* WORK TASK *
Your answer should be the line containing "Mentions légales (1645, 1088)" and each line after it through the end of the data below, repeated exactly.
#### ENTRIES SUPPLIED ####
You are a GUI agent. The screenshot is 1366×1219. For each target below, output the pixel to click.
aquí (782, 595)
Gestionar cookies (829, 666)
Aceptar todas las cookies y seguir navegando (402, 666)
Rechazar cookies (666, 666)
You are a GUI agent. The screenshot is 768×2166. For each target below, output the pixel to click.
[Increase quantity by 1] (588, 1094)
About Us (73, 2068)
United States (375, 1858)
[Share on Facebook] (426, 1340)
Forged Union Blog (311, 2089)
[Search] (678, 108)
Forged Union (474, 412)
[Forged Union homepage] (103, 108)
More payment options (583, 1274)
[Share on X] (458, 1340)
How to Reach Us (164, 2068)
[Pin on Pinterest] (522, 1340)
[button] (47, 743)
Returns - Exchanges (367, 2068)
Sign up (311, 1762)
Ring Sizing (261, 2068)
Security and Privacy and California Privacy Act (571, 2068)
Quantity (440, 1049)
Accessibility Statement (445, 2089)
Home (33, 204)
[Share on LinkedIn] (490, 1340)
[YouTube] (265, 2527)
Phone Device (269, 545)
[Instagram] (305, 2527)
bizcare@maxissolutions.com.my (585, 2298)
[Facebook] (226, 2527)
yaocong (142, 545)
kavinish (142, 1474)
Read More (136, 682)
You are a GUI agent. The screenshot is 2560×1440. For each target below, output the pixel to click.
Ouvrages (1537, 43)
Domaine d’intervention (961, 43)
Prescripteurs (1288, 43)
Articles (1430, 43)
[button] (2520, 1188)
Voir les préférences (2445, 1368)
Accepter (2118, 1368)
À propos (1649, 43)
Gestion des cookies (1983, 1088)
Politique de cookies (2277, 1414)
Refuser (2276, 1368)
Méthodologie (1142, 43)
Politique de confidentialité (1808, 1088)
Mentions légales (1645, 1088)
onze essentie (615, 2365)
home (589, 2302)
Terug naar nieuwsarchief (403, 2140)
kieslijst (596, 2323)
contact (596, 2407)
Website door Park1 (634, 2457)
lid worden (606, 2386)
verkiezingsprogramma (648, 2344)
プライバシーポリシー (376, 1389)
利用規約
####
* PROBLEM SOLUTION *
Mentions légales (1645, 1088)
onze essentie (615, 2365)
home (589, 2302)
Terug naar nieuwsarchief (403, 2140)
kieslijst (596, 2323)
contact (596, 2407)
Website door Park1 (634, 2457)
lid worden (606, 2386)
verkiezingsprogramma (648, 2344)
プライバシーポリシー (376, 1389)
利用規約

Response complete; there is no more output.